Collected data entries
◆ ◆ ◆ ◆ ◆
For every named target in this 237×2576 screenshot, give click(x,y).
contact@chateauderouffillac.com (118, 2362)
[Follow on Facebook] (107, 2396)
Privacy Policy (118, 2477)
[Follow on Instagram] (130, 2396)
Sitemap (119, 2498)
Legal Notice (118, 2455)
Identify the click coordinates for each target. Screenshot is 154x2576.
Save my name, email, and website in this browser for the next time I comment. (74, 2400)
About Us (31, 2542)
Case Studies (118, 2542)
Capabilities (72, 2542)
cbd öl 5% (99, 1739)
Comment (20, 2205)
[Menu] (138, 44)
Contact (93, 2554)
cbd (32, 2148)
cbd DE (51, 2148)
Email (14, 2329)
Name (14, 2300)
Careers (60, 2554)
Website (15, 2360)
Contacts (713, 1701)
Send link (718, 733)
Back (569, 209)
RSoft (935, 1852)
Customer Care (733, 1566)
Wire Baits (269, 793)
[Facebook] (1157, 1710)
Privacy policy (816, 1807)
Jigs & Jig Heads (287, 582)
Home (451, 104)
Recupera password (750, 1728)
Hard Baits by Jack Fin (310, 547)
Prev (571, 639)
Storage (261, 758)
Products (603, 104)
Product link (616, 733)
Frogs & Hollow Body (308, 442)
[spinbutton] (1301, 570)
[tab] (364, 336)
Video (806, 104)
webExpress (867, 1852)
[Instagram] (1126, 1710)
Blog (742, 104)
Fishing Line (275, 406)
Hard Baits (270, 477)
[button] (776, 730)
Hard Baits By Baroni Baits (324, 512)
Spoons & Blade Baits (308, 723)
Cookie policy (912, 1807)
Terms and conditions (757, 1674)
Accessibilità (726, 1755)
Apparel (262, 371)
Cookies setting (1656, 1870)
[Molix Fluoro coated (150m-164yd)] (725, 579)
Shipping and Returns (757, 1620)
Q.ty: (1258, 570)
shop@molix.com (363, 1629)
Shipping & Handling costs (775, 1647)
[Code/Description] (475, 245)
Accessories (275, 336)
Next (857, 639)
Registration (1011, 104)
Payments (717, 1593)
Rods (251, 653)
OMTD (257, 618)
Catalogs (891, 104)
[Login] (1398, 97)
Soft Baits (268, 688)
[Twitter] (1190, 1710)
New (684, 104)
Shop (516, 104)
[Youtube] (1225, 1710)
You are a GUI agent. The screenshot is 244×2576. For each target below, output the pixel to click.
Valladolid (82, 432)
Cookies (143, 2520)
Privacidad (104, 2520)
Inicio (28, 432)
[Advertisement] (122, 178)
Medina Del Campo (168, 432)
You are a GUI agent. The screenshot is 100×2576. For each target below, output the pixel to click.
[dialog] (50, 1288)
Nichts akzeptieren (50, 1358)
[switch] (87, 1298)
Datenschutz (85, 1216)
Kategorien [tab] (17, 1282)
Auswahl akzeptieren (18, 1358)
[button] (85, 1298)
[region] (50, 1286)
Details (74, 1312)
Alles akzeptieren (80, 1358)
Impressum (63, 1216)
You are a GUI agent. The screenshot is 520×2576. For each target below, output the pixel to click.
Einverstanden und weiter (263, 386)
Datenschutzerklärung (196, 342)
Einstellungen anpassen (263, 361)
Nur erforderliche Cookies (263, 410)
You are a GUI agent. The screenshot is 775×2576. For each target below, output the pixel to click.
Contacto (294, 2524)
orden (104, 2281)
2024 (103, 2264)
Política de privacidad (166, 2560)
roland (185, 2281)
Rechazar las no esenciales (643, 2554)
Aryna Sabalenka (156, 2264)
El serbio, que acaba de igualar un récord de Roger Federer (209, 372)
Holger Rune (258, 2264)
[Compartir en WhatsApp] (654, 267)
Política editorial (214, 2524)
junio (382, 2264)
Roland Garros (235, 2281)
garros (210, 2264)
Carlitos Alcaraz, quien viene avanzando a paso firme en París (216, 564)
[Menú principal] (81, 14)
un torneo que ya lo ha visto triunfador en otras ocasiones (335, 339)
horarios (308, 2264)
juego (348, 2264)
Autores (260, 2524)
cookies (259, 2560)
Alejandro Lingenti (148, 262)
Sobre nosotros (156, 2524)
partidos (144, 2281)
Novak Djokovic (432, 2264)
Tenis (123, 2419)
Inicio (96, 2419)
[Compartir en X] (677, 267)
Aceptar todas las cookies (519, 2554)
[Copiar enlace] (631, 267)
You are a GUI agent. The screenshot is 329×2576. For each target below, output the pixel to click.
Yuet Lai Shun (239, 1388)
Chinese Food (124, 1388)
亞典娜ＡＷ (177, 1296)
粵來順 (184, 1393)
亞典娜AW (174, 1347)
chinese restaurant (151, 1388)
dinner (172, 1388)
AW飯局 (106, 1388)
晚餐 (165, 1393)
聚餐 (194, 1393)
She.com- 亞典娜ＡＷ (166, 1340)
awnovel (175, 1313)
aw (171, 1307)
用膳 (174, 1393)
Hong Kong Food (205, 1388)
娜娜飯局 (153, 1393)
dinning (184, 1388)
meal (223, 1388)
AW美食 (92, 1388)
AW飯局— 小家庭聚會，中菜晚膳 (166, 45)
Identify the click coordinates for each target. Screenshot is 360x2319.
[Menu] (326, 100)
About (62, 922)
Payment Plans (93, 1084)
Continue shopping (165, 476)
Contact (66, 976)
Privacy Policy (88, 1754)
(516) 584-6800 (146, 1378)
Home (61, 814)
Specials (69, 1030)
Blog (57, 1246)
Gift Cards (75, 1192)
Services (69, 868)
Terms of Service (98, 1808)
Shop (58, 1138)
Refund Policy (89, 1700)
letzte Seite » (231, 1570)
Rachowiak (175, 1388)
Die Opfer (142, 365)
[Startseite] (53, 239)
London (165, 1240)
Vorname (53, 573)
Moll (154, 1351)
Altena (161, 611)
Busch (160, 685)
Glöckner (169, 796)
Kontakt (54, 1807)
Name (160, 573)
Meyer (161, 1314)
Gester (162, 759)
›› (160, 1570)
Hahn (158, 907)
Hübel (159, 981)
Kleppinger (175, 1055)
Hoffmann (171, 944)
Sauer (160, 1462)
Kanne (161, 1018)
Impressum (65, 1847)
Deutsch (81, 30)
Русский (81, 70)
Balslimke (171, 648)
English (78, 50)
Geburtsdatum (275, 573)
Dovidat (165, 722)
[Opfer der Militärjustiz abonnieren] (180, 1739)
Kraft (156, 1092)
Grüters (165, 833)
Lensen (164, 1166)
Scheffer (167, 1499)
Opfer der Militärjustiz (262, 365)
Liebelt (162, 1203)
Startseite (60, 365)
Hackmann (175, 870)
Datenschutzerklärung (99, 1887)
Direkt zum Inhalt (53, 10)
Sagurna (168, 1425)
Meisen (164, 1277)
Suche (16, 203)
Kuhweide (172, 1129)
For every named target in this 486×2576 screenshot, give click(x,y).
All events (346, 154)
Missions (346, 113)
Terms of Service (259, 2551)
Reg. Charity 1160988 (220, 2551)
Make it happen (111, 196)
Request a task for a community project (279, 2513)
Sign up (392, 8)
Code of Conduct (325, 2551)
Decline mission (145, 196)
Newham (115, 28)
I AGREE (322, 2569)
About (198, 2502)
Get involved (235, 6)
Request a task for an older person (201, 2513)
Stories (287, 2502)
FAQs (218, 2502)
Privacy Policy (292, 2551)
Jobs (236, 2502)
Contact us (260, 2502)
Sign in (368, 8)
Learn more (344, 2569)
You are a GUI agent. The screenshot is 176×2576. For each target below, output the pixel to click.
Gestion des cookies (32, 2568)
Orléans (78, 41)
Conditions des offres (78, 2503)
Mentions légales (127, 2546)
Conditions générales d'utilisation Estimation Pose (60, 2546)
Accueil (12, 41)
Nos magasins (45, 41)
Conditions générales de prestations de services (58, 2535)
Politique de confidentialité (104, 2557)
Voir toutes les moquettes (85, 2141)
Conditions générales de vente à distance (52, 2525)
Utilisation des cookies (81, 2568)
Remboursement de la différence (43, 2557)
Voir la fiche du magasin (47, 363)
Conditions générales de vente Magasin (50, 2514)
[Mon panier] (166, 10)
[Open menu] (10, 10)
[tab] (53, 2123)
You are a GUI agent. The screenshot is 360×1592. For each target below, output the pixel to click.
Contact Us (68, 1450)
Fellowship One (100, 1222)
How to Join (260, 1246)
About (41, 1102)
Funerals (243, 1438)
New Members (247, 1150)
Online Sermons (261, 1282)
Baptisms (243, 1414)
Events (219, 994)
◆ ◆ ◆ ◆ ◆
Task: Will you return exactly the lines above from the one with "Accessories (275, 336)" down to the one with "Contacto (294, 2524)", counting both as part of the range?

Answer area:
Accessories (275, 336)
Next (857, 639)
Registration (1011, 104)
Payments (717, 1593)
Rods (251, 653)
OMTD (257, 618)
Catalogs (891, 104)
[Login] (1398, 97)
Soft Baits (268, 688)
[Twitter] (1190, 1710)
New (684, 104)
Shop (516, 104)
[Youtube] (1225, 1710)
You are a GUI agent. The screenshot is 244×2576. For each target below, output the pixel to click.
Valladolid (82, 432)
Cookies (143, 2520)
Privacidad (104, 2520)
Inicio (28, 432)
[Advertisement] (122, 178)
Medina Del Campo (168, 432)
You are a GUI agent. The screenshot is 100×2576. For each target below, output the pixel to click.
[dialog] (50, 1288)
Nichts akzeptieren (50, 1358)
[switch] (87, 1298)
Datenschutz (85, 1216)
Kategorien [tab] (17, 1282)
Auswahl akzeptieren (18, 1358)
[button] (85, 1298)
[region] (50, 1286)
Details (74, 1312)
Alles akzeptieren (80, 1358)
Impressum (63, 1216)
You are a GUI agent. The screenshot is 520×2576. For each target below, output the pixel to click.
Einverstanden und weiter (263, 386)
Datenschutzerklärung (196, 342)
Einstellungen anpassen (263, 361)
Nur erforderliche Cookies (263, 410)
You are a GUI agent. The screenshot is 775×2576. For each target below, output the pixel to click.
Contacto (294, 2524)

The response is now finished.